2007_01_Intelligentsia_logo.jpgFoodie/urban explorer, carless advocate and eager drinker of bucket boy haterade Mike Doyle is beating on a bucket of his own over at Gapers Block's Drive-Thru blog regarding Intelligentsia Coffee and Tea's decision to replace drip coffee in their retail locations with more intensive brews extracted from $11,000 Clover machines. "(A) sub-$3 cup of coffee is now a thing of the past at Intelligentsia," Doyle writes. From there, Doyle launches into overdrive, wondering if all the changes Intelligentsia has implemented in its retail locations in recent months is a case of a company putting the cart before the horse, especially in our current banana republic of an economy.

Doyle writes:

"It remains to be seen how well my home neighborhood's (Doyle lives in the Loop) diverse mix of fat-wallet yuppies, working-class office drones, and penny-pinching students will take to being charged $3.50 for a cup of regular coffee. If I were Intelligentsia, I'd worry about those latter two groups. Not for nothing, but they're the majority down here, and I don't see them doing anything other than walking right back out the door and over to SBUX or Caribou Coffee when the Clover-only menu makes its Randolph Street debut on Monday."

Time to slow the roll, Mike. We placed a call to Intelligentsia for comment and none other than founder and CEO Doug Zell returned the call.
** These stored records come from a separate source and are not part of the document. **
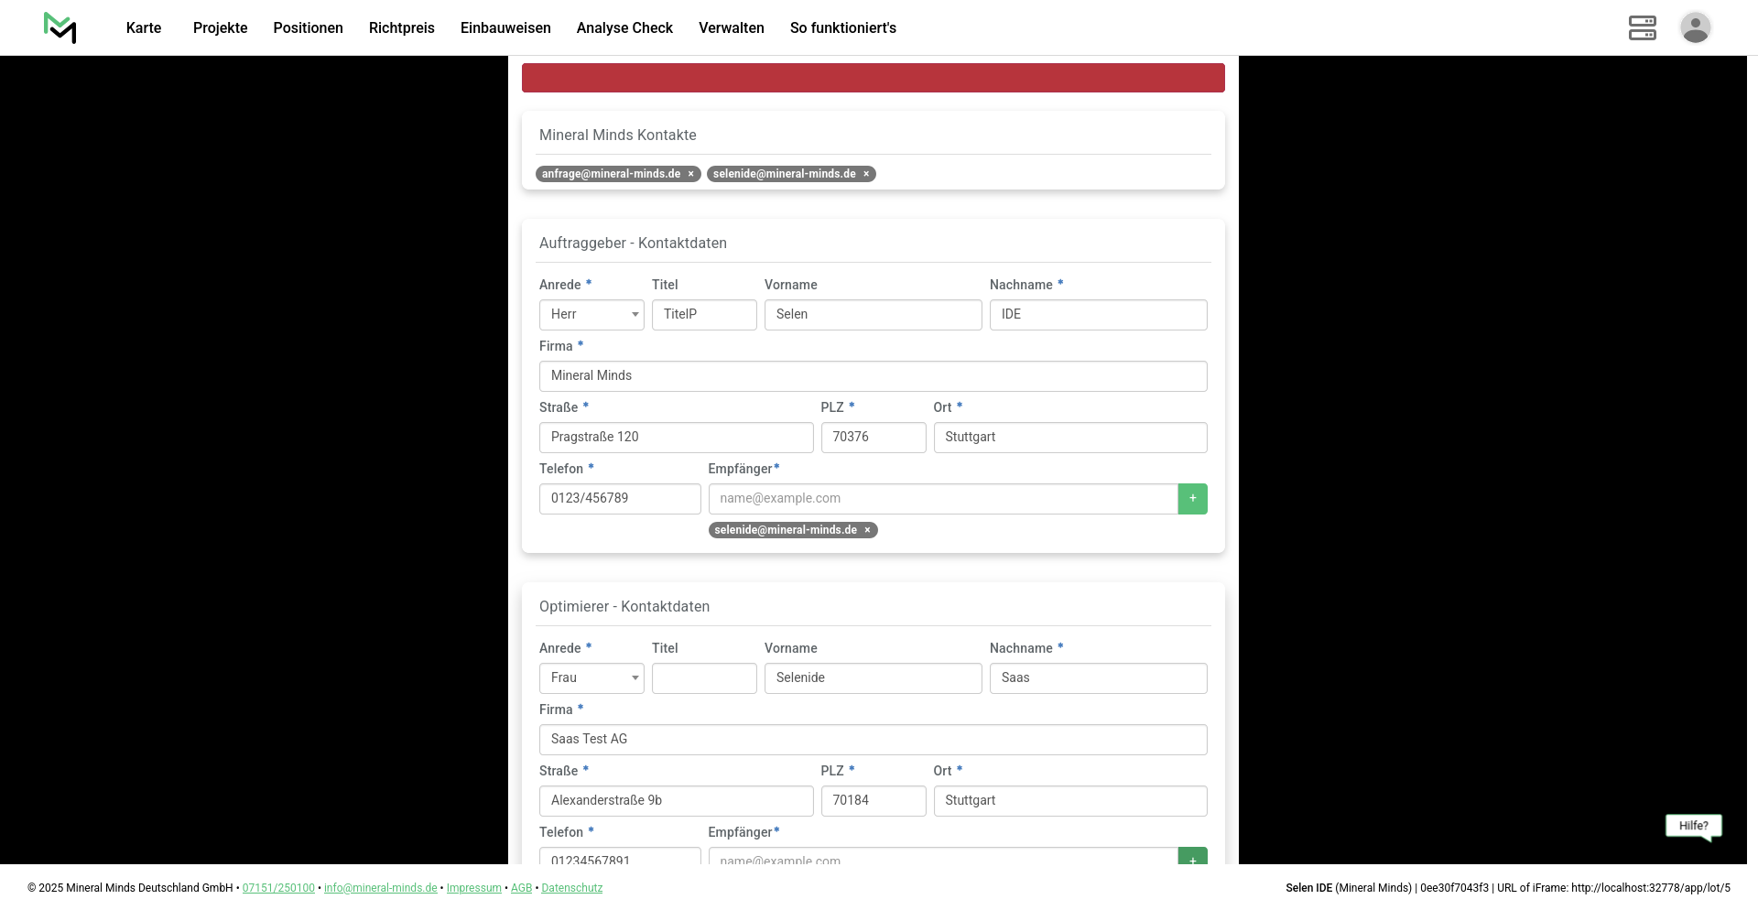
Task: Go to Analyse Check menu item
Action: click(x=624, y=27)
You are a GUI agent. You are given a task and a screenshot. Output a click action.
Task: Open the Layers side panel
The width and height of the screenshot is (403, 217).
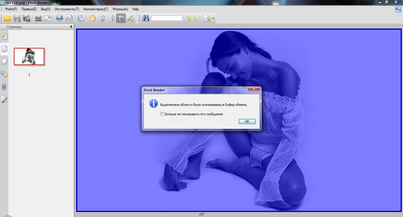tap(4, 61)
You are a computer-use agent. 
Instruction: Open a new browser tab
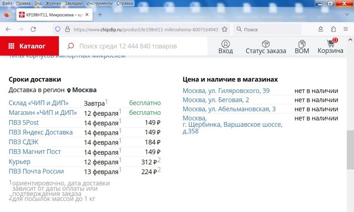coord(100,14)
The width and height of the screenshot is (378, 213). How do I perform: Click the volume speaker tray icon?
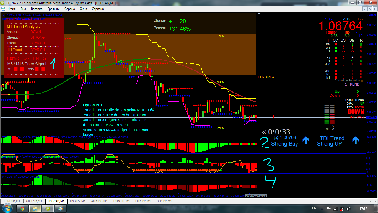click(x=349, y=209)
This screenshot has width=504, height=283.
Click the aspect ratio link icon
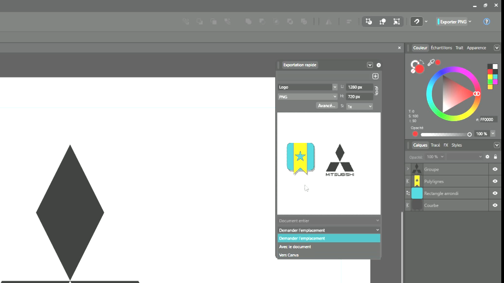click(x=376, y=91)
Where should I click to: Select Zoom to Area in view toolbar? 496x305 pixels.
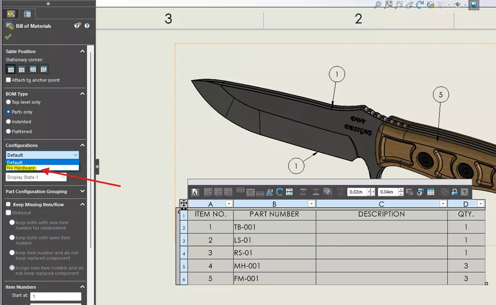click(x=399, y=5)
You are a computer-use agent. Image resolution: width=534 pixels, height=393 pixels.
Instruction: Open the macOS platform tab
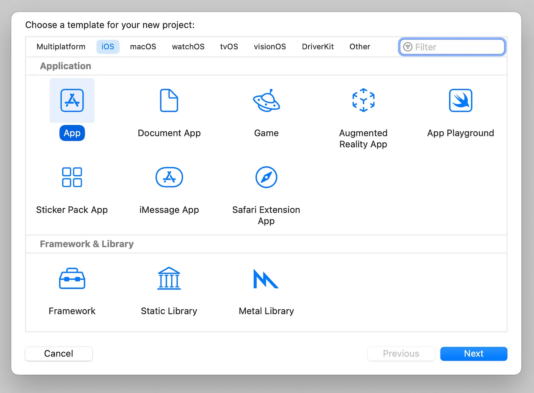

Zell defended the use of the Clover, as well as getting rid of giant servings and unsightly signage and discontinuing customer loyalty cards as being consistent with Intelligentsia's mission of raising the bar for what customers expect when they step into one of their shops (for more on this philosophy, please feel free to re-read our interview with Zell from this time two years ago).

"These decisions were geared to move us away from the sort of fast food approach of other coffee shops and into a more intimate and personal customer experience," Zell said. "We still believe that the taste of our coffee is the most important issue."

As for Doyle's charge that a $3 cup of coffee has gone the way of the dinosaur and New Coke at Intelligentsia, Zell replied, "That's completely untrue." In fact, the company's "Pick of the Day" standard black coffee tops out at $2.65 for a large cup. Is it still pricey for a penny-pinching student? Not when one considers that that's only a dollar more than most diners we've frequented in recent months, and the quality of the coffee is better by leaps and bounds.

Zell concedes that the changes Intelligentsia has made may have lost them some customers. "But we also believe that implementing these changes will attract more customers than we'll lose." Zell also recognized that there's a delicate balance between the ambition of Intelligentsia's philosophy and trying to maintain humility in carrying it out.